• _Stated goal_: Please copy every one of the items below word for word, keeping each line unchanged.

• _Records to use_:
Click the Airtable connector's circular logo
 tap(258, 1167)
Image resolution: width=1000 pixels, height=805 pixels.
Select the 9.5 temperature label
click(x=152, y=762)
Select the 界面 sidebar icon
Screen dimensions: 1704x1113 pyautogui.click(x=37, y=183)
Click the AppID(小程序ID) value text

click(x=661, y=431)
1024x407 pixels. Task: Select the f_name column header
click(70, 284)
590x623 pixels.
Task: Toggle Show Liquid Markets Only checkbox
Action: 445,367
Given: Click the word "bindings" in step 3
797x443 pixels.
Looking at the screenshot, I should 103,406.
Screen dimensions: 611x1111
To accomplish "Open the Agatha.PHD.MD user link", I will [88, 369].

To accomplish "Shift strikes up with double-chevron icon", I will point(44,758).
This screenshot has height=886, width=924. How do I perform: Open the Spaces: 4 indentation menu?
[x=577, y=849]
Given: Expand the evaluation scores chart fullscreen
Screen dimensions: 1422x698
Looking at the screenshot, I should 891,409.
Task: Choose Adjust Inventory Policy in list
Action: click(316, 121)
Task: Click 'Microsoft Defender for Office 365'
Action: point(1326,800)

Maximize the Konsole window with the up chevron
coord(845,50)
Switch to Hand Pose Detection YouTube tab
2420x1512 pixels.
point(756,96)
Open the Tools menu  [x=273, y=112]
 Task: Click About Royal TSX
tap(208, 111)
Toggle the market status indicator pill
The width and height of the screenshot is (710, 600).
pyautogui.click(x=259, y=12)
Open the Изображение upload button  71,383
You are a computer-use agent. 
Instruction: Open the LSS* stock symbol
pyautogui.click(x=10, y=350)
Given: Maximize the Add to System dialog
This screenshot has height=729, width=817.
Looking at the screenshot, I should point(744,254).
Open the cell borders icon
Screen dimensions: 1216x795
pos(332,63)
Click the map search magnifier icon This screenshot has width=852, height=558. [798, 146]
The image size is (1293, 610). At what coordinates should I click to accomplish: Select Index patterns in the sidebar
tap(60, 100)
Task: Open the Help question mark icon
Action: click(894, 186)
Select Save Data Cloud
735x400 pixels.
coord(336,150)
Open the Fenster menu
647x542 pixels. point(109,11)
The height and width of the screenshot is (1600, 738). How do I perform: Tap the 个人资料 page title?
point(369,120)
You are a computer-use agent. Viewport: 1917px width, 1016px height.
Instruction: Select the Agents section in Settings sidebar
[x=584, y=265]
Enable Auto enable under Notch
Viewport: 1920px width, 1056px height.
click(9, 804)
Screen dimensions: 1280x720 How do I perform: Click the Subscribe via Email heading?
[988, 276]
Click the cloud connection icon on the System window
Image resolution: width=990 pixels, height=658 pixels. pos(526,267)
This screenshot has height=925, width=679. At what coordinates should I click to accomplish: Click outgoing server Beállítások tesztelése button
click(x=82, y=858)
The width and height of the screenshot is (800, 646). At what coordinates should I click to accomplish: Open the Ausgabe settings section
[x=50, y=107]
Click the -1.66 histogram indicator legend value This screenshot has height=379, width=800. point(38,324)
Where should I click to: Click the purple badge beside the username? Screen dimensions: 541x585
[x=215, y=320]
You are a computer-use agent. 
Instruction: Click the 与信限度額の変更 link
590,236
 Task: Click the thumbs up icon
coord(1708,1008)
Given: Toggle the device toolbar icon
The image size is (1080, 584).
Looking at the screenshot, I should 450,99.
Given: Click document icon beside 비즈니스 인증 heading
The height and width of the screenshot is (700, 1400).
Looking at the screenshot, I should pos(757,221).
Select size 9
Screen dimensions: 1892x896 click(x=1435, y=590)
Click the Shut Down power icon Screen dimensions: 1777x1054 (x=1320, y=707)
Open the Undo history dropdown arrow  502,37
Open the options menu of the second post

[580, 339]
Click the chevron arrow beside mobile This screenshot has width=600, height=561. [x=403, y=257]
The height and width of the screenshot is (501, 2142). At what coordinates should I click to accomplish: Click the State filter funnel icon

• _Answer for this exercise_:
Click the Airtable connector's circular logo
 tap(258, 1167)
Image resolution: width=1000 pixels, height=805 pixels.
Select the 9.5 temperature label
click(x=152, y=762)
Select the 界面 sidebar icon
Screen dimensions: 1704x1113 pyautogui.click(x=37, y=183)
Click the AppID(小程序ID) value text

click(x=661, y=431)
1024x407 pixels. Task: Select the f_name column header
click(70, 284)
590x623 pixels.
Task: Toggle Show Liquid Markets Only checkbox
Action: 445,367
Given: Click the word "bindings" in step 3
797x443 pixels.
Looking at the screenshot, I should 103,406.
Screen dimensions: 611x1111
To accomplish "Open the Agatha.PHD.MD user link", I will [88, 369].

To accomplish "Shift strikes up with double-chevron icon", I will point(44,758).
This screenshot has height=886, width=924. How do I perform: Open the Spaces: 4 indentation menu?
[x=577, y=849]
Given: Expand the evaluation scores chart fullscreen
Screen dimensions: 1422x698
Looking at the screenshot, I should 891,409.
Task: Choose Adjust Inventory Policy in list
Action: click(316, 121)
Task: Click 'Microsoft Defender for Office 365'
Action: point(1326,800)

Maximize the Konsole window with the up chevron
coord(845,50)
Switch to Hand Pose Detection YouTube tab
2420x1512 pixels.
point(756,96)
Open the Tools menu  [x=273, y=112]
 Task: Click About Royal TSX
tap(208, 111)
Toggle the market status indicator pill
The width and height of the screenshot is (710, 600).
pyautogui.click(x=259, y=12)
Open the Изображение upload button  71,383
You are a computer-use agent. 
Instruction: Open the LSS* stock symbol
pyautogui.click(x=10, y=350)
Given: Maximize the Add to System dialog
This screenshot has height=729, width=817.
Looking at the screenshot, I should point(744,254).
Open the cell borders icon
Screen dimensions: 1216x795
pos(332,63)
Click the map search magnifier icon This screenshot has width=852, height=558. [798, 146]
The image size is (1293, 610). At what coordinates should I click to accomplish: Select Index patterns in the sidebar
tap(60, 100)
Task: Open the Help question mark icon
Action: click(894, 186)
Select Save Data Cloud
735x400 pixels.
coord(336,150)
Open the Fenster menu
647x542 pixels. point(109,11)
The height and width of the screenshot is (1600, 738). How do I perform: Tap the 个人资料 page title?
point(369,120)
You are a computer-use agent. Viewport: 1917px width, 1016px height.
Instruction: Select the Agents section in Settings sidebar
[x=584, y=265]
Enable Auto enable under Notch
Viewport: 1920px width, 1056px height.
click(9, 804)
Screen dimensions: 1280x720 How do I perform: Click the Subscribe via Email heading?
[988, 276]
Click the cloud connection icon on the System window
Image resolution: width=990 pixels, height=658 pixels. pos(526,267)
This screenshot has height=925, width=679. At what coordinates should I click to accomplish: Click outgoing server Beállítások tesztelése button
click(x=82, y=858)
The width and height of the screenshot is (800, 646). At what coordinates should I click to accomplish: Open the Ausgabe settings section
[x=50, y=107]
Click the -1.66 histogram indicator legend value This screenshot has height=379, width=800. point(38,324)
Where should I click to: Click the purple badge beside the username? Screen dimensions: 541x585
[x=215, y=320]
You are a computer-use agent. 
Instruction: Click the 与信限度額の変更 link
590,236
 Task: Click the thumbs up icon
coord(1708,1008)
Given: Toggle the device toolbar icon
The image size is (1080, 584).
Looking at the screenshot, I should 450,99.
Given: Click document icon beside 비즈니스 인증 heading
The height and width of the screenshot is (700, 1400).
Looking at the screenshot, I should pos(757,221).
Select size 9
Screen dimensions: 1892x896 click(x=1435, y=590)
Click the Shut Down power icon Screen dimensions: 1777x1054 (x=1320, y=707)
Open the Undo history dropdown arrow  502,37
Open the options menu of the second post

[580, 339]
Click the chevron arrow beside mobile This screenshot has width=600, height=561. [x=403, y=257]
The height and width of the screenshot is (501, 2142). At what coordinates should I click to accomplish: Click the State filter funnel icon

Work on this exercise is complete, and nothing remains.